Print back every record below, exactly as it stands.
┌─ Material provided
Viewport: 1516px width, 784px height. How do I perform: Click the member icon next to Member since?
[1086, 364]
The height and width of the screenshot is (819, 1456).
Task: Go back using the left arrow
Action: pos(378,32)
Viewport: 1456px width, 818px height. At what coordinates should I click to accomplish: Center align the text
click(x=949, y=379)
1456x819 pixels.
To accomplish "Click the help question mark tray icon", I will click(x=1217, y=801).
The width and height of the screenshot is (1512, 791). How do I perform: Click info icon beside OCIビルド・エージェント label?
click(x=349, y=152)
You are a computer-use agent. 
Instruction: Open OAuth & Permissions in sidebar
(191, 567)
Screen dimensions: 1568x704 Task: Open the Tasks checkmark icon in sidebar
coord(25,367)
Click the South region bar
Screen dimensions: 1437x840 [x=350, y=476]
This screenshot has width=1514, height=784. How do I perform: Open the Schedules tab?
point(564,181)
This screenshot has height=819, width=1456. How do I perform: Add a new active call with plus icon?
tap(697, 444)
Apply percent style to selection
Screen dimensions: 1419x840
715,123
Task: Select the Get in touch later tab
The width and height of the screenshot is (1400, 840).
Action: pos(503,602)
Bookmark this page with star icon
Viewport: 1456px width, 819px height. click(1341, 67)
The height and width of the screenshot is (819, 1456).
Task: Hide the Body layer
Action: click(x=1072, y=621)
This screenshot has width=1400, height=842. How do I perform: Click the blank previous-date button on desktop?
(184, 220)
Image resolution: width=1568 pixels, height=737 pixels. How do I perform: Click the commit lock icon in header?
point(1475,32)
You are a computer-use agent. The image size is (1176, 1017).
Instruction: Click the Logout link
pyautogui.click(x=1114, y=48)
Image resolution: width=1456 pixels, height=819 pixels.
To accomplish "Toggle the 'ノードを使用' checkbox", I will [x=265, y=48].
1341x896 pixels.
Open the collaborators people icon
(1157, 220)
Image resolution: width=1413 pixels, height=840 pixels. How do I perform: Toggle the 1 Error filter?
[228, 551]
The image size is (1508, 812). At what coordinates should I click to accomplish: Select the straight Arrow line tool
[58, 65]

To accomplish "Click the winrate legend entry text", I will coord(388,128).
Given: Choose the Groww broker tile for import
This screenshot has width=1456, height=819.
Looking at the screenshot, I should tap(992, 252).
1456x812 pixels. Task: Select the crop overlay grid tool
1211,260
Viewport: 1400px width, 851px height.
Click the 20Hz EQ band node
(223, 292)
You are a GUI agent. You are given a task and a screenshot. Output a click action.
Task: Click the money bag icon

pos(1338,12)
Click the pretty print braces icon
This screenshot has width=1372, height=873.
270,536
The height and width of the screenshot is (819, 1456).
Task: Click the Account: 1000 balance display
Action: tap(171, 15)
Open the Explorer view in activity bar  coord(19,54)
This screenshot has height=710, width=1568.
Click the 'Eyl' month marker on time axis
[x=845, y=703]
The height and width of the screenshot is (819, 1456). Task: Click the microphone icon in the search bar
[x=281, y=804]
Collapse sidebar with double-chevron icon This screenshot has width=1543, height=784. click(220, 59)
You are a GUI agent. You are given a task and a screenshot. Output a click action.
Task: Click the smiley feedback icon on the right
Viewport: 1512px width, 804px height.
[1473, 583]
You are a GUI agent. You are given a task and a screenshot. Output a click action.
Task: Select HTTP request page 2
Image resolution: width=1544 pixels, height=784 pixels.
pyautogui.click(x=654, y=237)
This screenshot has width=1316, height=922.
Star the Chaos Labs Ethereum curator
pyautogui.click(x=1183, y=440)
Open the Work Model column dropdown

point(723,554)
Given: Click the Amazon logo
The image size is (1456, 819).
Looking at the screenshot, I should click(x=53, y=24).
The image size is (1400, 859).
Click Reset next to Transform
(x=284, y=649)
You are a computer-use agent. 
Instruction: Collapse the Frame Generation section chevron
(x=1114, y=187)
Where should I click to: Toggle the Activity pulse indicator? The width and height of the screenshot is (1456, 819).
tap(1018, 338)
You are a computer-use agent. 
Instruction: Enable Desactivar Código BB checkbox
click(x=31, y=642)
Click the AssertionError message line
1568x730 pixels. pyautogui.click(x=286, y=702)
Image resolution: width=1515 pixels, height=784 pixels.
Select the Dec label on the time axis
└─
(Task result):
Viewport: 1516px width, 784px height. How do I perform: Click the member icon next to Member since?
[1086, 364]
The height and width of the screenshot is (819, 1456).
Task: Go back using the left arrow
Action: pos(378,32)
Viewport: 1456px width, 818px height. At what coordinates should I click to accomplish: Center align the text
click(x=949, y=379)
1456x819 pixels.
To accomplish "Click the help question mark tray icon", I will click(x=1217, y=801).
The width and height of the screenshot is (1512, 791). How do I perform: Click info icon beside OCIビルド・エージェント label?
click(x=349, y=152)
You are a computer-use agent. 
Instruction: Open OAuth & Permissions in sidebar
(191, 567)
Screen dimensions: 1568x704 Task: Open the Tasks checkmark icon in sidebar
coord(25,367)
Click the South region bar
Screen dimensions: 1437x840 [x=350, y=476]
This screenshot has width=1514, height=784. How do I perform: Open the Schedules tab?
point(564,181)
This screenshot has height=819, width=1456. How do I perform: Add a new active call with plus icon?
tap(697, 444)
Apply percent style to selection
Screen dimensions: 1419x840
715,123
Task: Select the Get in touch later tab
The width and height of the screenshot is (1400, 840).
Action: pos(503,602)
Bookmark this page with star icon
Viewport: 1456px width, 819px height. click(1341, 67)
The height and width of the screenshot is (819, 1456).
Task: Hide the Body layer
Action: click(x=1072, y=621)
This screenshot has width=1400, height=842. How do I perform: Click the blank previous-date button on desktop?
(184, 220)
Image resolution: width=1568 pixels, height=737 pixels. How do I perform: Click the commit lock icon in header?
point(1475,32)
You are a computer-use agent. The image size is (1176, 1017).
Instruction: Click the Logout link
pyautogui.click(x=1114, y=48)
Image resolution: width=1456 pixels, height=819 pixels.
To accomplish "Toggle the 'ノードを使用' checkbox", I will [x=265, y=48].
1341x896 pixels.
Open the collaborators people icon
(1157, 220)
Image resolution: width=1413 pixels, height=840 pixels. How do I perform: Toggle the 1 Error filter?
[228, 551]
The image size is (1508, 812). At what coordinates should I click to accomplish: Select the straight Arrow line tool
[58, 65]

To accomplish "Click the winrate legend entry text", I will coord(388,128).
Given: Choose the Groww broker tile for import
This screenshot has width=1456, height=819.
Looking at the screenshot, I should tap(992, 252).
1456x812 pixels. Task: Select the crop overlay grid tool
1211,260
Viewport: 1400px width, 851px height.
Click the 20Hz EQ band node
(223, 292)
You are a GUI agent. You are given a task and a screenshot. Output a click action.
Task: Click the money bag icon

pos(1338,12)
Click the pretty print braces icon
This screenshot has width=1372, height=873.
270,536
The height and width of the screenshot is (819, 1456).
Task: Click the Account: 1000 balance display
Action: tap(171, 15)
Open the Explorer view in activity bar  coord(19,54)
This screenshot has height=710, width=1568.
Click the 'Eyl' month marker on time axis
[x=845, y=703]
The height and width of the screenshot is (819, 1456). Task: Click the microphone icon in the search bar
[x=281, y=804]
Collapse sidebar with double-chevron icon This screenshot has width=1543, height=784. click(220, 59)
You are a GUI agent. You are given a task and a screenshot. Output a click action.
Task: Click the smiley feedback icon on the right
Viewport: 1512px width, 804px height.
[1473, 583]
You are a GUI agent. You are given a task and a screenshot. Output a click action.
Task: Select HTTP request page 2
Image resolution: width=1544 pixels, height=784 pixels.
pyautogui.click(x=654, y=237)
This screenshot has width=1316, height=922.
Star the Chaos Labs Ethereum curator
pyautogui.click(x=1183, y=440)
Open the Work Model column dropdown

point(723,554)
Given: Click the Amazon logo
The image size is (1456, 819).
Looking at the screenshot, I should click(x=53, y=24).
The image size is (1400, 859).
Click Reset next to Transform
(x=284, y=649)
You are a computer-use agent. 
Instruction: Collapse the Frame Generation section chevron
(x=1114, y=187)
Where should I click to: Toggle the Activity pulse indicator? The width and height of the screenshot is (1456, 819).
tap(1018, 338)
You are a computer-use agent. 
Instruction: Enable Desactivar Código BB checkbox
click(x=31, y=642)
Click the AssertionError message line
1568x730 pixels. pyautogui.click(x=286, y=702)
Image resolution: width=1515 pixels, height=784 pixels.
Select the Dec label on the time axis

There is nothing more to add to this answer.